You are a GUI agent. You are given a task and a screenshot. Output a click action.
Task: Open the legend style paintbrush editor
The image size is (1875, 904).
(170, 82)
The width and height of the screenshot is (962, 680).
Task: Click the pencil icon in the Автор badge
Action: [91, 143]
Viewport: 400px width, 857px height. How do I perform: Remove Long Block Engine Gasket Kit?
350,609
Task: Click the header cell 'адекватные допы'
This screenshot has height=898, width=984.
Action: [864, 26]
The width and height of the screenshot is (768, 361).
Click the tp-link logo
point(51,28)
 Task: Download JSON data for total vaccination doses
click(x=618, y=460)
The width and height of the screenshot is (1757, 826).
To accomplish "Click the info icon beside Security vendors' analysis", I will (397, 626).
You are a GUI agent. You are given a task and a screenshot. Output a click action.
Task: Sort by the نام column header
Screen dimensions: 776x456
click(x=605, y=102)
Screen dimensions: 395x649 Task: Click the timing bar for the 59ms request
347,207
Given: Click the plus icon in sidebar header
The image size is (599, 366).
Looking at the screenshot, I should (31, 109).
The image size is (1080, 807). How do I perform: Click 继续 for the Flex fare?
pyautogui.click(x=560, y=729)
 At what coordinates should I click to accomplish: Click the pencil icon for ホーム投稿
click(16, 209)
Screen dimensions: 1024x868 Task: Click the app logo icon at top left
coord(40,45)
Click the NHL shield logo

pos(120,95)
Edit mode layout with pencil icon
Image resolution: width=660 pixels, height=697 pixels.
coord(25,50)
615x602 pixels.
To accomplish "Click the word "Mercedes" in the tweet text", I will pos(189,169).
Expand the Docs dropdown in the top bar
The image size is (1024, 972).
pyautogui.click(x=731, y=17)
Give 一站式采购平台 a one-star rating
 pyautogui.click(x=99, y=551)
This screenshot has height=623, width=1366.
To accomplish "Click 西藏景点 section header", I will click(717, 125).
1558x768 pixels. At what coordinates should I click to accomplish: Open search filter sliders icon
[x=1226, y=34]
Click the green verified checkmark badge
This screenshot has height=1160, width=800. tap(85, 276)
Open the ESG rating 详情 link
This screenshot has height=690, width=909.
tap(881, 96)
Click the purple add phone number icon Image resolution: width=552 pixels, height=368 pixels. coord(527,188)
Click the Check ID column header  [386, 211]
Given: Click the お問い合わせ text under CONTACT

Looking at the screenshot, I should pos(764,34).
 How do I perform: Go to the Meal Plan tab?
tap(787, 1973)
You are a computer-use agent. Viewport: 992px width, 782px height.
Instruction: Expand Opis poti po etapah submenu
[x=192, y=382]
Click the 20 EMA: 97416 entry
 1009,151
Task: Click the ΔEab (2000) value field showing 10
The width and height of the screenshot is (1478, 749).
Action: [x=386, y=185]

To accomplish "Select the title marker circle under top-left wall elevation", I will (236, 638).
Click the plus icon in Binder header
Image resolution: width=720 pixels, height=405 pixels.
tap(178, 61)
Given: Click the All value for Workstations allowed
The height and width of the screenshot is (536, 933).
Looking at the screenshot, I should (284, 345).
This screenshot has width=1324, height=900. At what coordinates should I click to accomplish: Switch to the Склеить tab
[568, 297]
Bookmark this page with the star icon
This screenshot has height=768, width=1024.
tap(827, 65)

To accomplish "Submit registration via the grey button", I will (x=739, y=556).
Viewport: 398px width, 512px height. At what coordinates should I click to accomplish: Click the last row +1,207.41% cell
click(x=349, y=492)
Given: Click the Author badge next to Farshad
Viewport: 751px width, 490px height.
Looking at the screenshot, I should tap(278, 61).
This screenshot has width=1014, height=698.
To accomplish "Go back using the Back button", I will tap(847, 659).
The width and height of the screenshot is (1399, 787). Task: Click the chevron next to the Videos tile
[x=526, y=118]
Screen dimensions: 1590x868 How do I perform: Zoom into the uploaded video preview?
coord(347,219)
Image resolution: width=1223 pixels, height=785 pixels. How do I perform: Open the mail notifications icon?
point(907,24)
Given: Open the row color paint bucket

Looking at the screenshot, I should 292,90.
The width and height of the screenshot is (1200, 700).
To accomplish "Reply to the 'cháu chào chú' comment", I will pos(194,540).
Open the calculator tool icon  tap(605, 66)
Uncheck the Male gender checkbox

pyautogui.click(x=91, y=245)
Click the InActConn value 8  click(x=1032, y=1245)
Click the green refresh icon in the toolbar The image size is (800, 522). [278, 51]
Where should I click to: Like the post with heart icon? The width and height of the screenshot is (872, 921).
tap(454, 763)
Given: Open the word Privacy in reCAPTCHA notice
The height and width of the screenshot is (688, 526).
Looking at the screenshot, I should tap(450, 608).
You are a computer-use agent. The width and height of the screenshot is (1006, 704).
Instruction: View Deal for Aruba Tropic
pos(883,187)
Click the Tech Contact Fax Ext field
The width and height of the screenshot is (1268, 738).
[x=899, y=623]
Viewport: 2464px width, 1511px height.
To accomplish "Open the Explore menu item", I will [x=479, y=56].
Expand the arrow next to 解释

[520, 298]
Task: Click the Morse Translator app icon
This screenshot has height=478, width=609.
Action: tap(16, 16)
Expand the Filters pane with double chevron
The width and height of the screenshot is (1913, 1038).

•••

§ **Work order**:
Output the whole listing word for word.

§ **Solution to the exercise**:
You are a GUI agent. You are given a task and a screenshot. Output a click action.
Task: Open the legend style paintbrush editor
The image size is (1875, 904).
(170, 82)
The width and height of the screenshot is (962, 680).
Task: Click the pencil icon in the Автор badge
Action: [91, 143]
Viewport: 400px width, 857px height. How do I perform: Remove Long Block Engine Gasket Kit?
350,609
Task: Click the header cell 'адекватные допы'
This screenshot has height=898, width=984.
Action: [864, 26]
The width and height of the screenshot is (768, 361).
Click the tp-link logo
point(51,28)
 Task: Download JSON data for total vaccination doses
click(x=618, y=460)
The width and height of the screenshot is (1757, 826).
To accomplish "Click the info icon beside Security vendors' analysis", I will (397, 626).
You are a GUI agent. You are given a task and a screenshot. Output a click action.
Task: Sort by the نام column header
Screen dimensions: 776x456
click(x=605, y=102)
Screen dimensions: 395x649 Task: Click the timing bar for the 59ms request
347,207
Given: Click the plus icon in sidebar header
The image size is (599, 366).
Looking at the screenshot, I should (31, 109).
The image size is (1080, 807). How do I perform: Click 继续 for the Flex fare?
pyautogui.click(x=560, y=729)
 At what coordinates should I click to accomplish: Click the pencil icon for ホーム投稿
click(16, 209)
Screen dimensions: 1024x868 Task: Click the app logo icon at top left
coord(40,45)
Click the NHL shield logo

pos(120,95)
Edit mode layout with pencil icon
Image resolution: width=660 pixels, height=697 pixels.
coord(25,50)
615x602 pixels.
To accomplish "Click the word "Mercedes" in the tweet text", I will pos(189,169).
Expand the Docs dropdown in the top bar
The image size is (1024, 972).
pyautogui.click(x=731, y=17)
Give 一站式采购平台 a one-star rating
 pyautogui.click(x=99, y=551)
This screenshot has height=623, width=1366.
To accomplish "Click 西藏景点 section header", I will click(717, 125).
1558x768 pixels. At what coordinates should I click to accomplish: Open search filter sliders icon
[x=1226, y=34]
Click the green verified checkmark badge
This screenshot has height=1160, width=800. tap(85, 276)
Open the ESG rating 详情 link
This screenshot has height=690, width=909.
tap(881, 96)
Click the purple add phone number icon Image resolution: width=552 pixels, height=368 pixels. coord(527,188)
Click the Check ID column header  [386, 211]
Given: Click the お問い合わせ text under CONTACT

Looking at the screenshot, I should pos(764,34).
 How do I perform: Go to the Meal Plan tab?
tap(787, 1973)
You are a computer-use agent. Viewport: 992px width, 782px height.
Instruction: Expand Opis poti po etapah submenu
[x=192, y=382]
Click the 20 EMA: 97416 entry
 1009,151
Task: Click the ΔEab (2000) value field showing 10
The width and height of the screenshot is (1478, 749).
Action: [x=386, y=185]

To accomplish "Select the title marker circle under top-left wall elevation", I will (236, 638).
Click the plus icon in Binder header
Image resolution: width=720 pixels, height=405 pixels.
tap(178, 61)
Given: Click the All value for Workstations allowed
The height and width of the screenshot is (536, 933).
Looking at the screenshot, I should (284, 345).
This screenshot has width=1324, height=900. At what coordinates should I click to accomplish: Switch to the Склеить tab
[568, 297]
Bookmark this page with the star icon
This screenshot has height=768, width=1024.
tap(827, 65)

To accomplish "Submit registration via the grey button", I will (x=739, y=556).
Viewport: 398px width, 512px height. At what coordinates should I click to accomplish: Click the last row +1,207.41% cell
click(x=349, y=492)
Given: Click the Author badge next to Farshad
Viewport: 751px width, 490px height.
Looking at the screenshot, I should tap(278, 61).
This screenshot has width=1014, height=698.
To accomplish "Go back using the Back button", I will tap(847, 659).
The width and height of the screenshot is (1399, 787). Task: Click the chevron next to the Videos tile
[x=526, y=118]
Screen dimensions: 1590x868 How do I perform: Zoom into the uploaded video preview?
coord(347,219)
Image resolution: width=1223 pixels, height=785 pixels. How do I perform: Open the mail notifications icon?
point(907,24)
Given: Open the row color paint bucket

Looking at the screenshot, I should 292,90.
The width and height of the screenshot is (1200, 700).
To accomplish "Reply to the 'cháu chào chú' comment", I will pos(194,540).
Open the calculator tool icon  tap(605, 66)
Uncheck the Male gender checkbox

pyautogui.click(x=91, y=245)
Click the InActConn value 8  click(x=1032, y=1245)
Click the green refresh icon in the toolbar The image size is (800, 522). [278, 51]
Where should I click to: Like the post with heart icon? The width and height of the screenshot is (872, 921).
tap(454, 763)
Given: Open the word Privacy in reCAPTCHA notice
The height and width of the screenshot is (688, 526).
Looking at the screenshot, I should tap(450, 608).
You are a computer-use agent. The width and height of the screenshot is (1006, 704).
Instruction: View Deal for Aruba Tropic
pos(883,187)
Click the Tech Contact Fax Ext field
The width and height of the screenshot is (1268, 738).
[x=899, y=623]
Viewport: 2464px width, 1511px height.
To accomplish "Open the Explore menu item", I will [x=479, y=56].
Expand the arrow next to 解释

[520, 298]
Task: Click the Morse Translator app icon
This screenshot has height=478, width=609.
Action: tap(16, 16)
Expand the Filters pane with double chevron
The width and height of the screenshot is (1913, 1038).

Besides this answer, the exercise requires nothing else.